The First Presidential Motorcade to Get Stuck Behind a Mall Walker
- Trump’s inaugural parade was going great until a mall walker with a fanny pack and a dream set the speed limit at ‘grandchild’s first steps’ pace. — Jerry Seinfeld
- The motorcade got stuck so long behind the mall walker that Mike Pence started reminiscing about the time he got trapped in an elevator with Mother Teresa. — John Mulaney
- Secret Service couldn’t clear the route because every time they tried, Mildred hit them with, ‘I have been walking this mall since Reagan! You move!’ — Lewis Black
- The only thing that delayed the parade more than the mall walker was Rudy Giuliani stopping to demand a recount at the Cinnabon. — Seth Meyers
- Trump declared victory anyway, saying the parade was ‘the fastest, best parade, tremendous speeds, probably faster than NASCAR, believe me.’ — Stephen Colbert
Secret Service in Crisis
Trump’s motorcade had been designed as a grand spectacle, featuring a fleet of gold-plated golf carts, oversized American flags, and Don Jr. enthusiastically tossing “Trump 2028” hats into the air like a malfunctioning T-shirt cannon. However, the entire procession was forced to a halt when Kaplan, armed with orthopedic sneakers and a laser focus on hitting 10,000 steps, unknowingly blocked the former president’s route with the tenacity of a human filibuster.
Eyewitnesses report that Secret Service agents attempted to clear the path, but Kaplan, a retired substitute teacher, held her ground, responding only with a stern, “I’ve been doing this walk since Reagan! You move.”
Security footage later confirmed that Trump’s limo got caught behind a group of senior citizens debating whether to eat at Sbarro or Panda Express, a moment one reporter described as “a standoff not seen since the Cuban Missile Crisis.”
Make America Mall Again
What was supposed to be a triumphant event quickly descended into chaos.
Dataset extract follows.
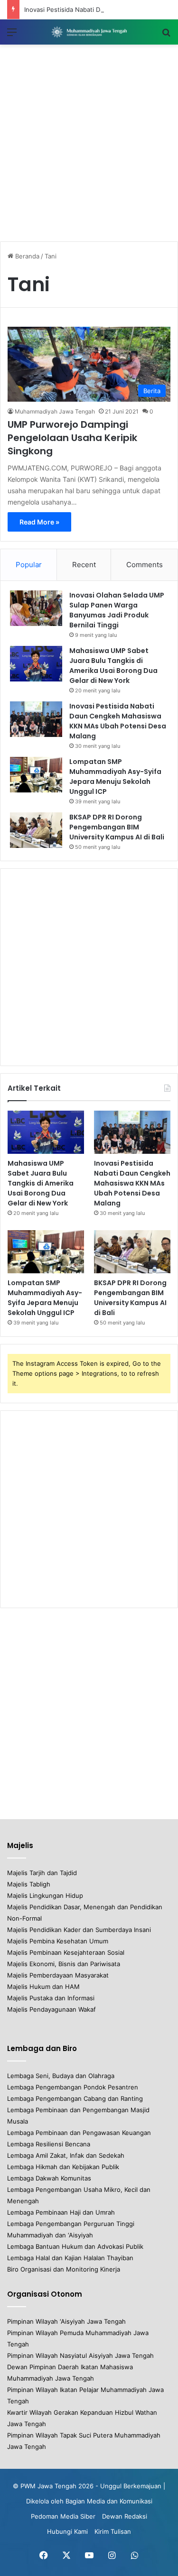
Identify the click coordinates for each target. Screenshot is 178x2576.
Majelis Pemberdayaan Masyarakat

Reports from insiders suggest that the parade was carefully choreographed to be a five-minute loop through the Capitol Mall’s wide corridors, complete with confetti cannons, Fox News commentary, and a man dressed as Uncle Sam reading the Electoral College results from 2020 aloud “for good measure.”
However, the entire event took a turn when mall security, confused by the presence of armored limousines in a space typically reserved for teens loitering outside Spencer’s Gifts, attempted to intervene.
“They thought it was just another Florida retirement community field trip,” explained one anonymous staffer. “We didn’t have the heart to tell them otherwise.”
The MAGA Golf Cart Brigade vs. The Walking Club
Ivanka Trump, looking to capitalize on the fiasco, took to Instagram to announce a new line of “Presidential Parade Sneakers” designed for walking at a pace ‘even your father will respect.’ Meanwhile, Eric Trump attempted to speed ahead in his own golf cart but stalled in the Cinnabon parking area, requiring Don Jr. to coach him over speakerphone:
“Try putting it in drive, bud.”
Speed Limit: Whatever Ethel Says
Mildred Kaplan, dubbed “The Iron Lady of the Mall Walkers” by spectators, was not alone in her efforts. A well-organized brigade of senior citizens quickly formed a blockade, moving in perfect synchronization, forcing the Trump procession into a bottleneck near the Bath & Body Works.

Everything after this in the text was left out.